Офтальмометрия: 5° - 42,75 Д; 95° - 43,00 Д.

Внутриглазное давление - 19 мм рт.ст.

Поле зрения - границы в пределах нормы.

Плотность клеток заднего эпителия роговой оболочки - 2020 кл./мм2. Потеря клеток заднего эпителия роговицы составила 9,8%.

Пример №2

Пациент К., 78 лет.

Диагноз: OS - осложненная бурая катаракта. Сахарный диабет II типа в течение 9 лет.

Острота зрения - правильная светопроекция.

Офтальмометрия: 10° - 43,50 Д; 100° - 42,25 Д.

Длина глаза - 24,2 мм.

Плотность клеток заднего эпителия роговой оболочки - 2200 кл./мм2.

Внутриглазное давление - 18 мм рт.ст.

Поле зрения - границы в пределах нормы.

Больному была проведена лазерная экстракция катаракты с имплантацией интраокулярной линзы согласно изобретению.

Под местной анестезией и акинезией глазного яблока 2% раствором лидокаина наложили векорасширитель. Подготовительный этап операции был аналогичным, как в клиническом примере №1, и заключался в формировании разрезов, капсулорексисе, гидродиссекции, гидроделиниации. Лазерное разрушение ядра хрусталика начали с энергии 200 мДж. Однако в связи с повышенной коагуляцией вещества хрусталика энергию лазерного излучения увеличили на 30 мДж. На энергии 230 мДж сформировали кратер в пределах капсулорексиса на глубину 90% толщины хрусталика. Затем энергию лазерного воздействия снизили на 10 мДж и на энергии 220 мДж расширили сформированный кратер, истончив его стенку до 3,5 мм, далее снизили еще раз лазерную энергию на 10 мДж и на энергии 210 мДж равномерно истончали стенку кратера до 2 мм, таким образом, суммарное снижение лазерной энергии составило 20 мДж.

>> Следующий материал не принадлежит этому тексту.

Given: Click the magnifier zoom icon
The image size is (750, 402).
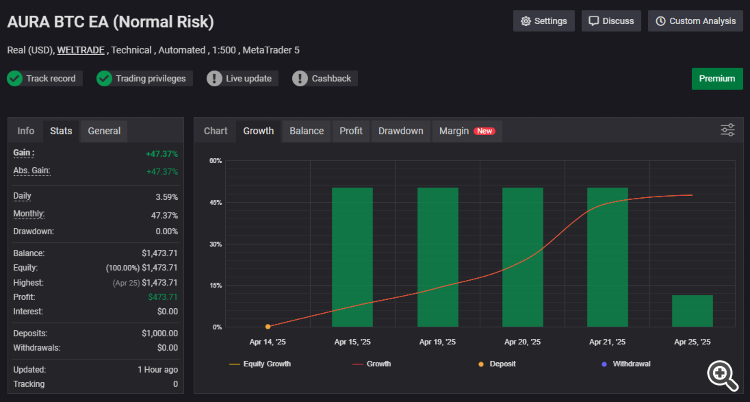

Последующие этапы операции были аналогичны описанным в клиническом примере №1.

Расход ирригационного раствора составил 190 мл, энергетическая экспозиция -1400 Дж.

Через 1 неделю после операции острота зрения - 0,8.

Офтальмометрия: 15° - 43,0 Д; 105° - 42,75 Д.

Внутриглазное давление - 18 мм рт.ст.

Поле зрения - границы в пределах нормы.

Плотность клеток заднего эпителия роговой оболочки - 1958 кл./мм2.

Потеря клеток заднего эпителия роговицы составила 11%.

Полученные данные позволяют сделать вывод об эффективности и безопасности нашего способа.

Данную методику использовали у 32 пациентов (40 глаз). Ни в одном случае не было выявлено специфических осложнений.

Способ экстракции катаракты, включающий воздействие на хрусталик глаза лазерной энергии 160-180 мДж при плотных ядрах и 200 мДж - при бурых ядрах и частоте следования импульсов 25 Гц, с формированием кратера в центральных отделах ядра, ирригацию и аспирацию фрагментов ядра, отличающийся тем, что при появлении коагуляции хрусталика энергию лазерного воздействия увеличивают на 20-30 мДж, на этой энергии формируют кратер в хрусталике в пределах капсулорексиса на глубину 80-90% толщины хрусталика, затем снижают энергию лазерного излучения на 10-30 мДж и на этой энергии расширяют кратер за пределы капсулорексиса, истончая его стенку до 3-3,5 мм, затем еще раз снижают энергию на 10-30 мДж, истончая стенку кратера до 1,5-2 мм, при этом суммарное снижение энергии составляет 20-40 мДж.